- _Required action_
Repeat only the lines below from the one containing "You are a GUI" through the one containing "Elállás a szerződéstől (115, 2396)", inclusive, exactly as written.

- _Data for analysis_
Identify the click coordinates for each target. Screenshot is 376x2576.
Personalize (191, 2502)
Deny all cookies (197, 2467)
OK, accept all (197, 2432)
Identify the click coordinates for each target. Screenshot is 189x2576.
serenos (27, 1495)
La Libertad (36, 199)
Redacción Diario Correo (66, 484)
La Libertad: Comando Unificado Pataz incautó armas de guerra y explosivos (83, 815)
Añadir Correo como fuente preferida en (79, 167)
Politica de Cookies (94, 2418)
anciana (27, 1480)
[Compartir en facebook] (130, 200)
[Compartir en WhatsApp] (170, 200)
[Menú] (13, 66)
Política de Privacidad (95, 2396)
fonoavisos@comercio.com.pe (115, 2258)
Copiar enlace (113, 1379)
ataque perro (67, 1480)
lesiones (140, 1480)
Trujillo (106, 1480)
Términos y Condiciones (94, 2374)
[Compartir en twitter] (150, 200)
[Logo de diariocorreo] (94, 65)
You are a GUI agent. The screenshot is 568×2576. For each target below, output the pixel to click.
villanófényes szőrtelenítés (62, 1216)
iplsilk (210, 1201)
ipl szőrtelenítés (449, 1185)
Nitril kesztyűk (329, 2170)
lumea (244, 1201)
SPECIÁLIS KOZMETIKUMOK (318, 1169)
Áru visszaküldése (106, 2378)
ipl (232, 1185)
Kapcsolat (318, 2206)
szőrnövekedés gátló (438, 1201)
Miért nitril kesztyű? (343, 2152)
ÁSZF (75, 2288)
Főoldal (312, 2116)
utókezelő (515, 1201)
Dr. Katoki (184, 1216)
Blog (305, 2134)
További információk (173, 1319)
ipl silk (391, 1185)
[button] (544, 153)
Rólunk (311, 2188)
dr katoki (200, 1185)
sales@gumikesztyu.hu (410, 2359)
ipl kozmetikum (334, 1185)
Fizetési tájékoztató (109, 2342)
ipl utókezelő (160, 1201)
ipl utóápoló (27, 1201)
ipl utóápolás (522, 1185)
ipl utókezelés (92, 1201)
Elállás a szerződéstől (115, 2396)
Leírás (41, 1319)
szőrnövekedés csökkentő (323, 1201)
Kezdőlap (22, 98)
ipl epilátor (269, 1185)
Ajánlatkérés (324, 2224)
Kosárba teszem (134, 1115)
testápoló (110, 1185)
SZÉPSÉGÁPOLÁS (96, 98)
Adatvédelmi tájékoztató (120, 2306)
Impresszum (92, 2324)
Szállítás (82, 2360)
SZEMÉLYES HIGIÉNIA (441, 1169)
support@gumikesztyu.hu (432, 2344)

* * *

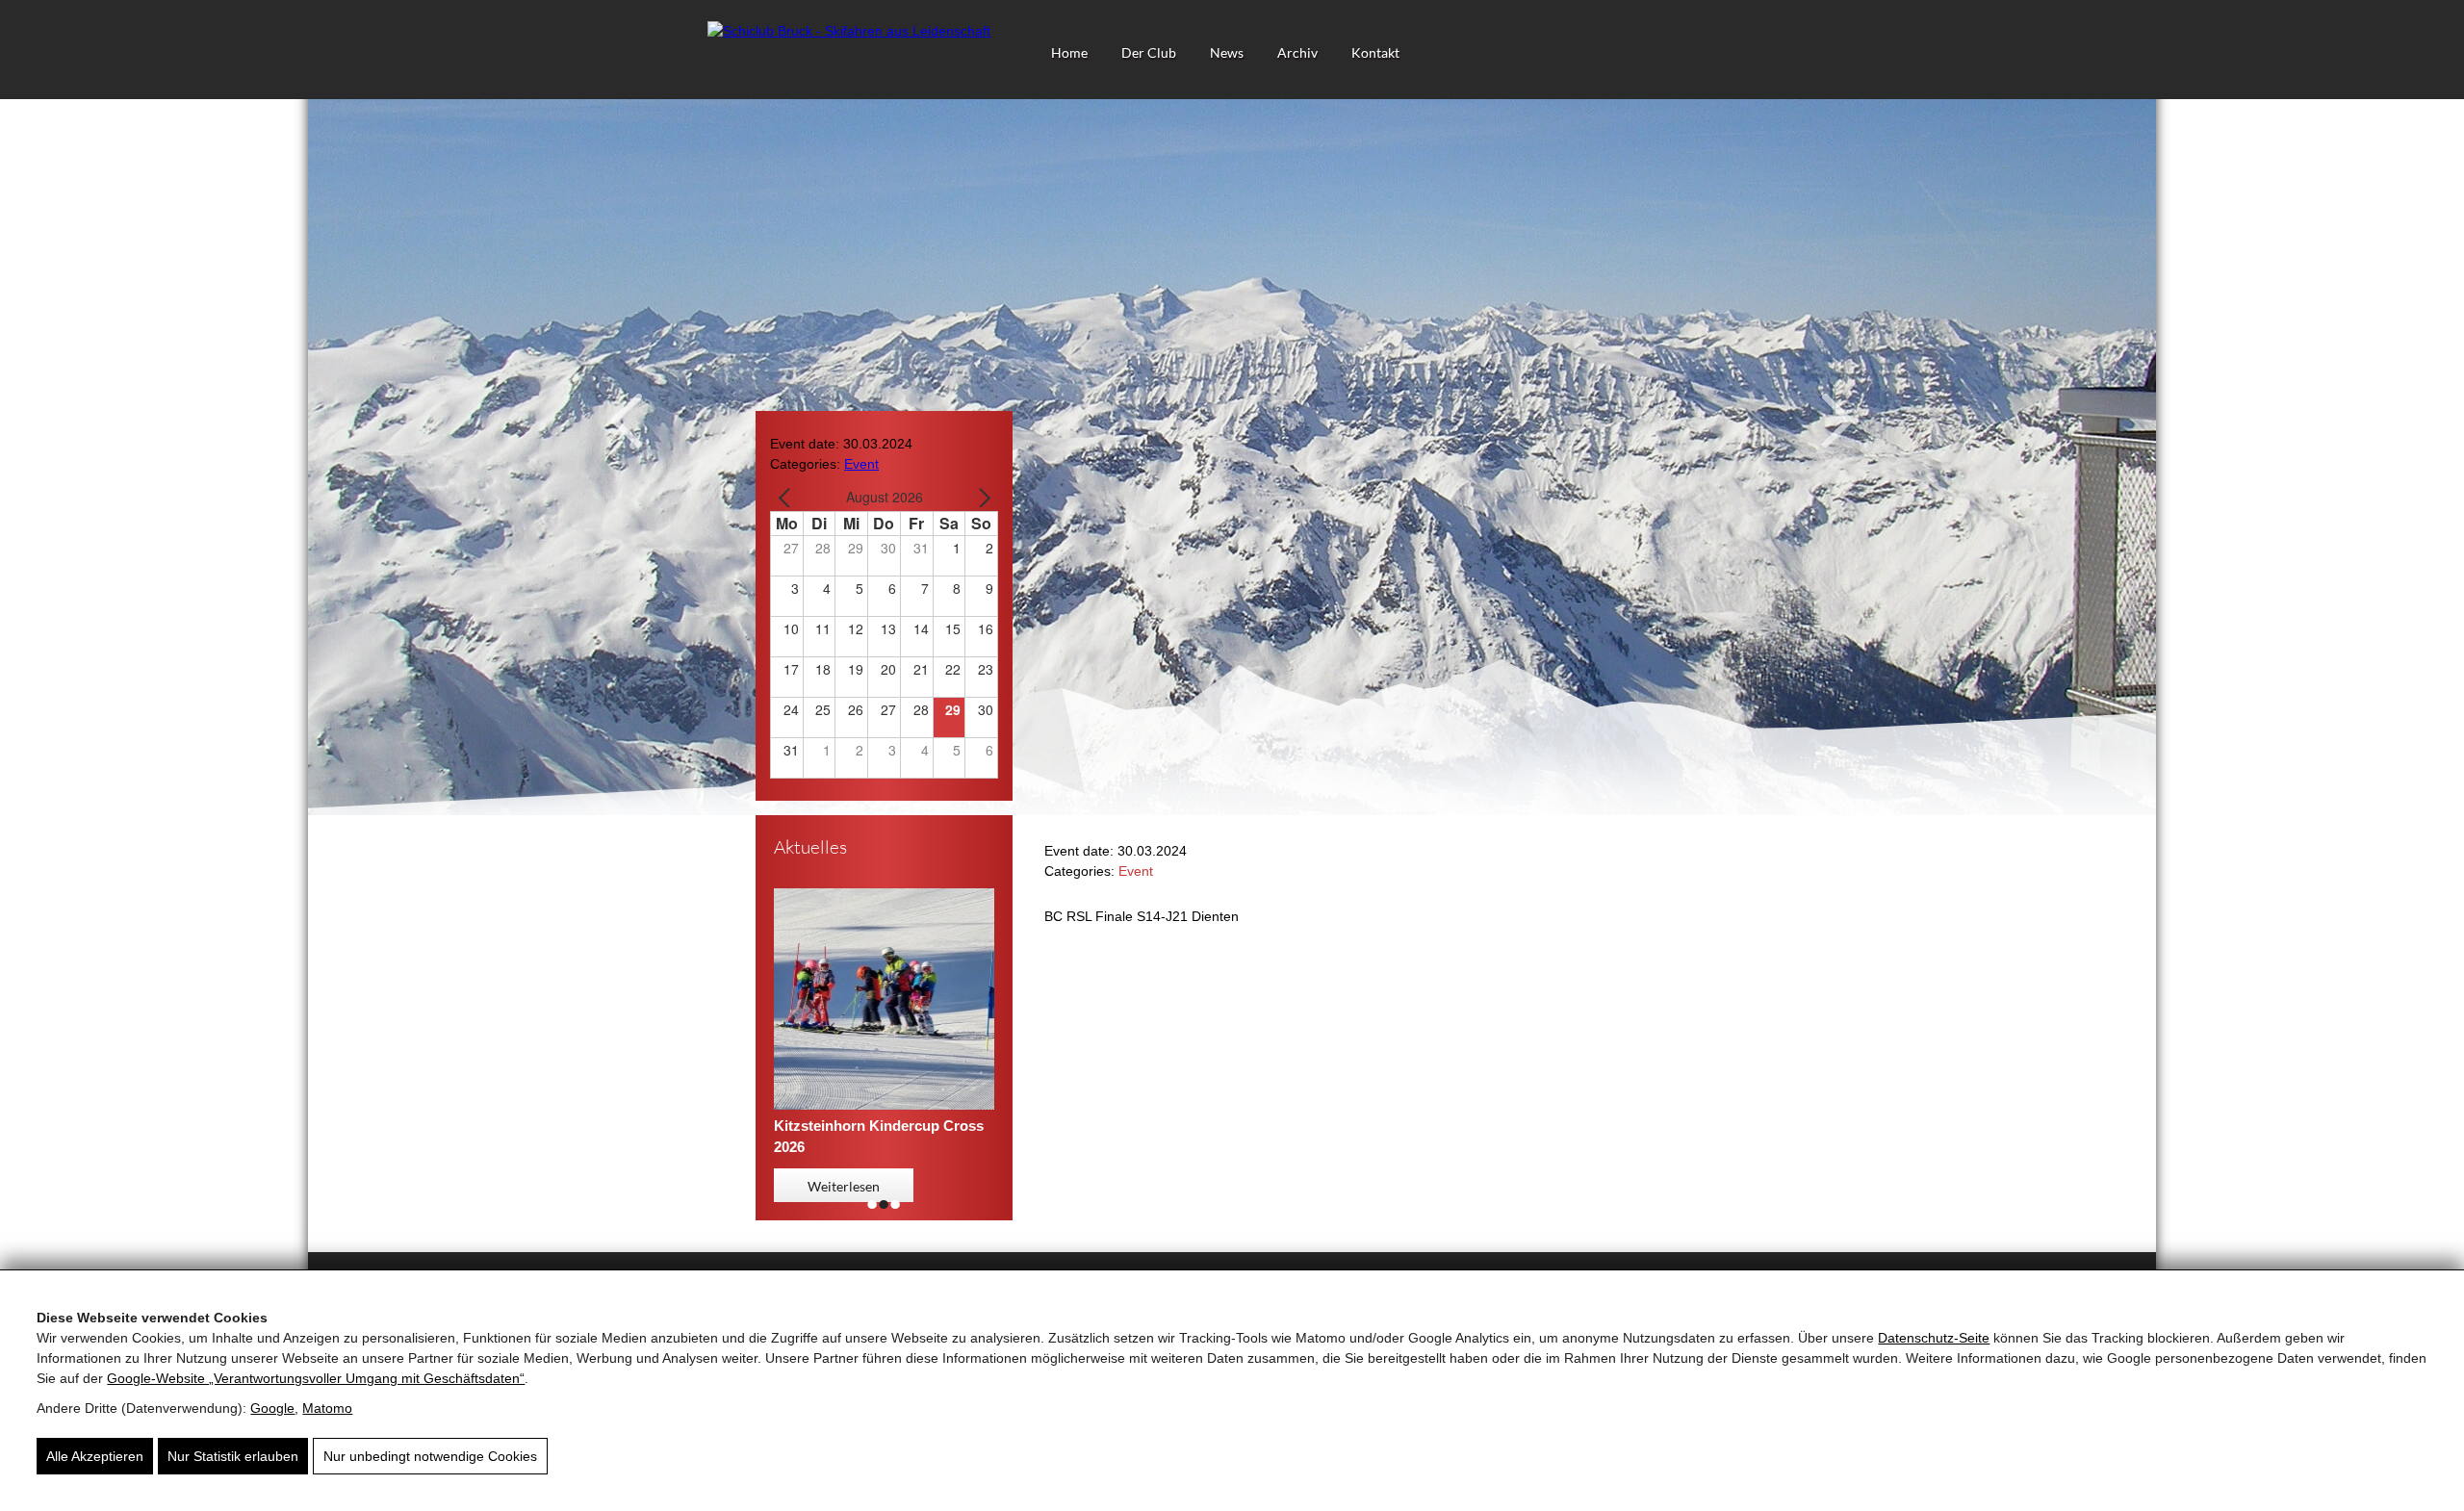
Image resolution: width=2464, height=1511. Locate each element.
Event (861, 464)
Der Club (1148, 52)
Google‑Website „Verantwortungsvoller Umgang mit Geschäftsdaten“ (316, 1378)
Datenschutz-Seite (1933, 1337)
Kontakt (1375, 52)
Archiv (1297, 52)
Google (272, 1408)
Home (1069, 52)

- _Answer space_
You are a GUI agent. The screenshot is 568×2576. For each target below, output the pixel to click.
villanófényes szőrtelenítés (62, 1216)
iplsilk (210, 1201)
ipl szőrtelenítés (449, 1185)
Nitril kesztyűk (329, 2170)
lumea (244, 1201)
SPECIÁLIS KOZMETIKUMOK (318, 1169)
Áru visszaküldése (106, 2378)
ipl (232, 1185)
Kapcsolat (318, 2206)
szőrnövekedés gátló (438, 1201)
Miért nitril kesztyű? (343, 2152)
ÁSZF (75, 2288)
Főoldal (312, 2116)
utókezelő (515, 1201)
Dr. Katoki (184, 1216)
Blog (305, 2134)
További információk (173, 1319)
ipl silk (391, 1185)
[button] (544, 153)
Rólunk (311, 2188)
dr katoki (200, 1185)
sales@gumikesztyu.hu (410, 2359)
ipl kozmetikum (334, 1185)
Fizetési tájékoztató (109, 2342)
ipl utókezelő (160, 1201)
ipl utóápoló (27, 1201)
ipl utóápolás (522, 1185)
ipl utókezelés (92, 1201)
Elállás a szerződéstől (115, 2396)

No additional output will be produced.